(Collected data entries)
%%

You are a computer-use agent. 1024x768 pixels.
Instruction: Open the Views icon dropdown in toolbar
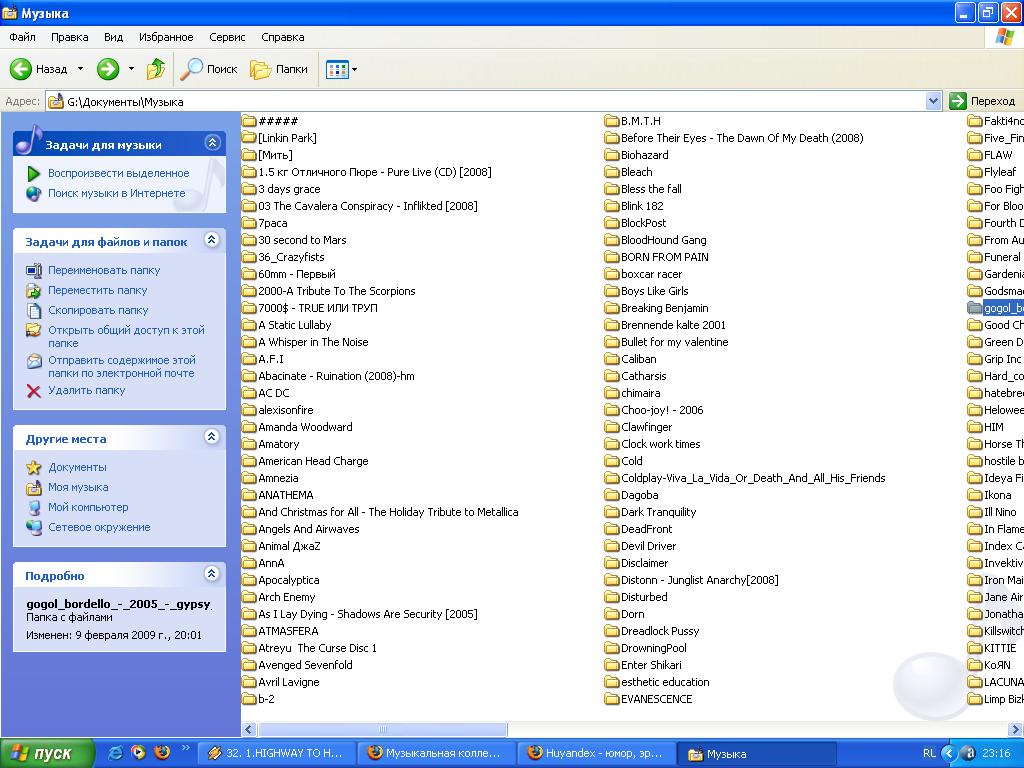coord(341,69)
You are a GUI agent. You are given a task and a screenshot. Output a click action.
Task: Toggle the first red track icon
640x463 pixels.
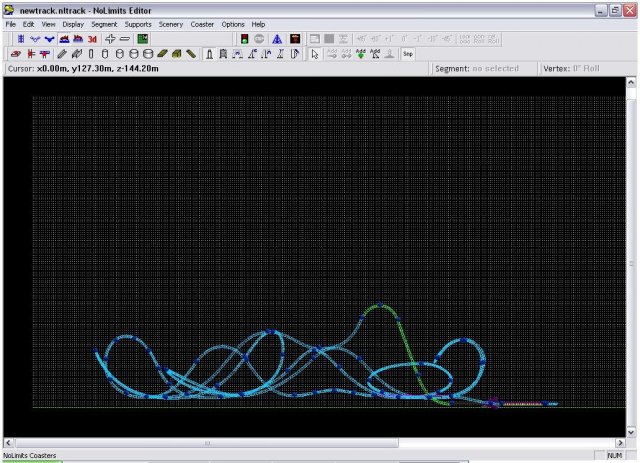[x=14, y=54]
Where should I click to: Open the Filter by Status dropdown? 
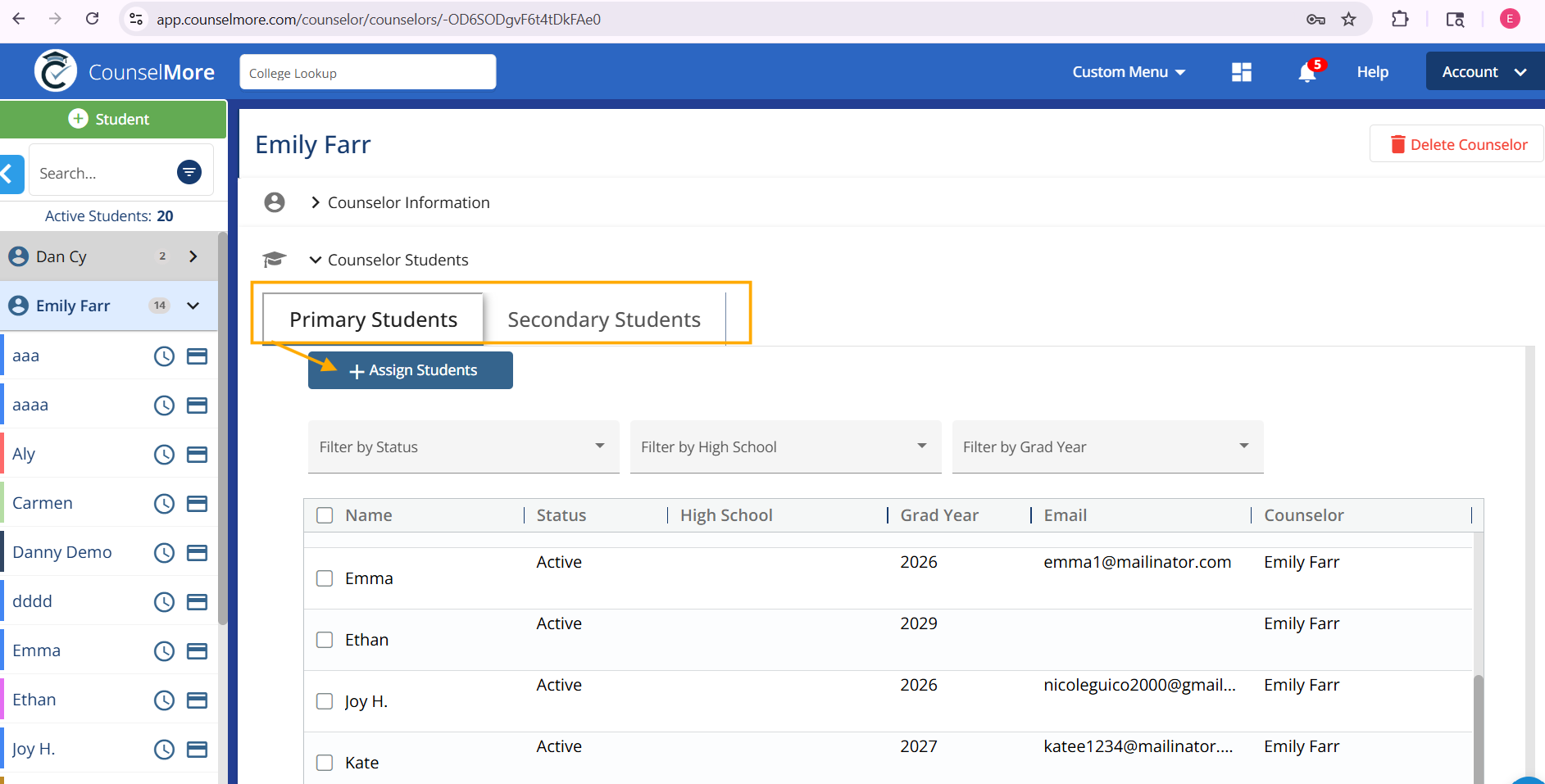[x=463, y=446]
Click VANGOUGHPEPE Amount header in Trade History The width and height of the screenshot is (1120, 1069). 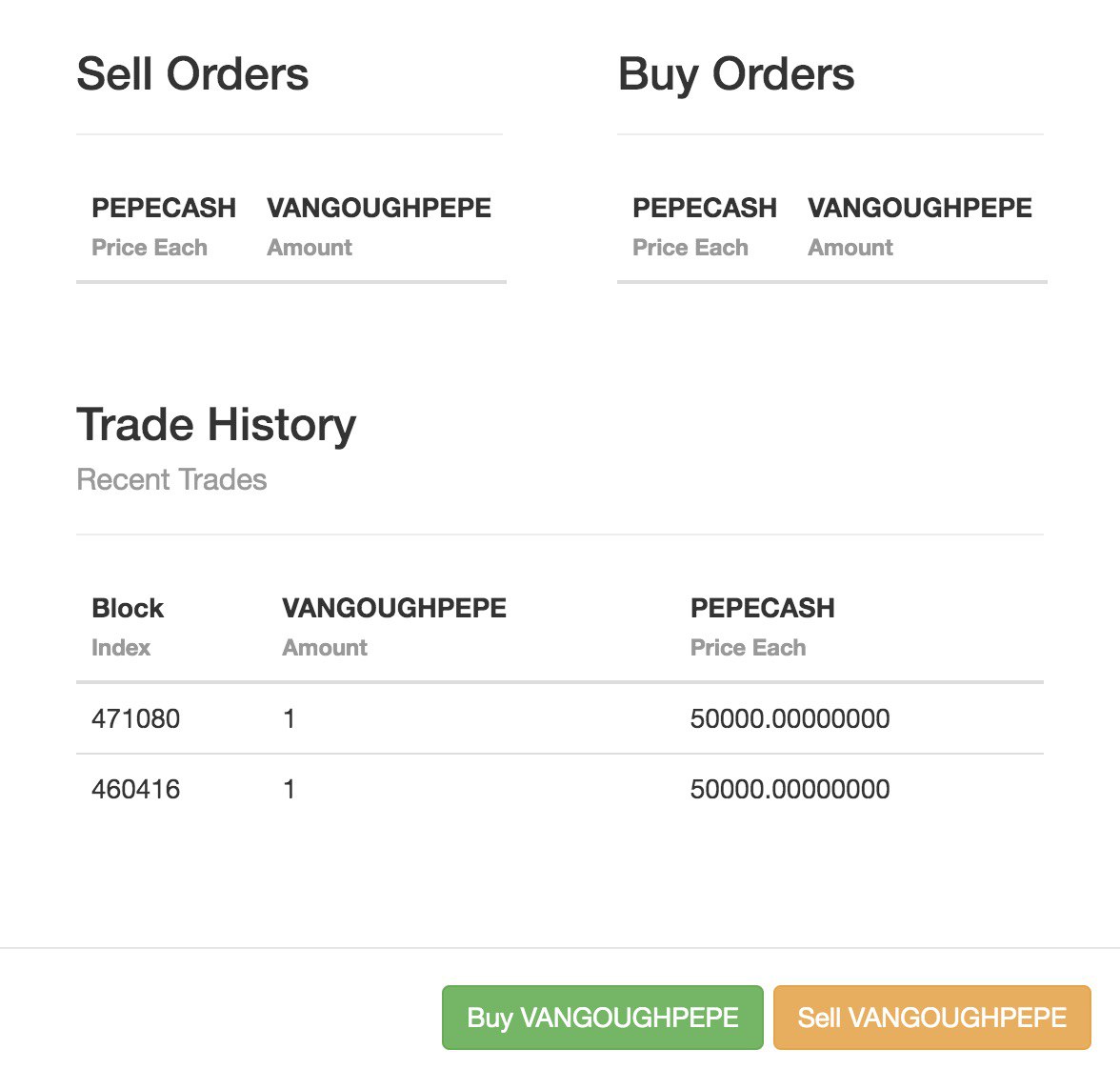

%%

-- Assignment --
Every line from the one that contains "640x463 pixels." through the end of the records above is to be reproduced exactly; no picture goes in the copy.

-- Exercise solution --
640x463 pixels.
[x=14, y=54]
Where should I click to: Open the Filter by Status dropdown? 
[x=463, y=446]
Click VANGOUGHPEPE Amount header in Trade History The width and height of the screenshot is (1120, 1069). 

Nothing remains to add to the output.